Core Concept 3 — A Sign-off Is a Recorded "Yes"¶
When a human clicks "Approve," two things happen. The deploy proceeds — and the system writes down who clicked, when, and often what they were approving. That written-down record is the sign-off.
A sign-off is just a small, durable fact:
Approved by: alice@company.com
Approved at: 2026-06-22 14:03 UTC
Deployment: web-app v2.7.1 → production
Source: commit a1b2c3d ("add export-to-CSV")
This sounds bureaucratic until you hit the two moments it earns its keep:
-
An incident. The new release breaks checkout at 2 a.m. The on-call engineer needs to know what shipped and who okayed it — not to blame Alice, but to ask her "what did you see when you approved? was there anything odd?" The sign-off is the thread you pull to reconstruct what happened.
-
An audit. Some companies are legally or contractually required to prove that a human approved every production change. Standards like SOC 2 have a control that's essentially "changes to production are reviewed and approved by an authorized person." An auditor doesn't take your word for it — they ask for evidence. "GitHub recorded that Alice, an authorized reviewer, approved this deploy on June 22" is that evidence. No record, no proof, failed control.
The good news for you as a junior: with GitHub Environments or GitLab protected environments, you get the sign-off for free. You don't build a separate approval system or fill in a spreadsheet. The platform records the approval as part of the deployment, with the name and timestamp baked in. The recorded sign-off is a side effect of using the built-in gate — which is one more reason to use the built-in gate instead of inventing your own.
Key insight: a sign-off is not paperwork for its own sake — it's the memory of a decision. Humans forget who approved what within days; a system doesn't. The value isn't the click, it's the durable, attributable record the click leaves behind: a name, a time, and a thing approved. That record is what makes accountability and audits possible, and it's why "approve in Slack with a thumbs-up emoji" is not a sign-off — nobody can prove it later.

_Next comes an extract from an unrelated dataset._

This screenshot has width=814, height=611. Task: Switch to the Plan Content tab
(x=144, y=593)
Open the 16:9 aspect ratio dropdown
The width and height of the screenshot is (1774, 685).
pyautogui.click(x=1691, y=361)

Core Concept 4 — Separation of Duties¶
Here's a rule that surprises people the first time they hit it: often, the person who wrote the change is not allowed to approve its deploy. Someone else has to click Approve.
That rule is called separation of duties (you'll also hear "segregation of duties," same thing). The reasoning is plain: a second pair of eyes catches what the first pair missed, and — bluntly — it stops one person from quietly pushing whatever they want to production. If the author can also self-approve, the approval gate is just the author clicking twice. That's not a check; it's a formality.
✗ WRONG: author approves their own deploy
Bob writes the change → Bob clicks "Approve" → ships
(the gate added nothing — one person, no second look)
✓ RIGHT: someone else approves
Bob writes the change → Carol reviews & clicks "Approve" → ships
(a second person actually looked before real users were touched)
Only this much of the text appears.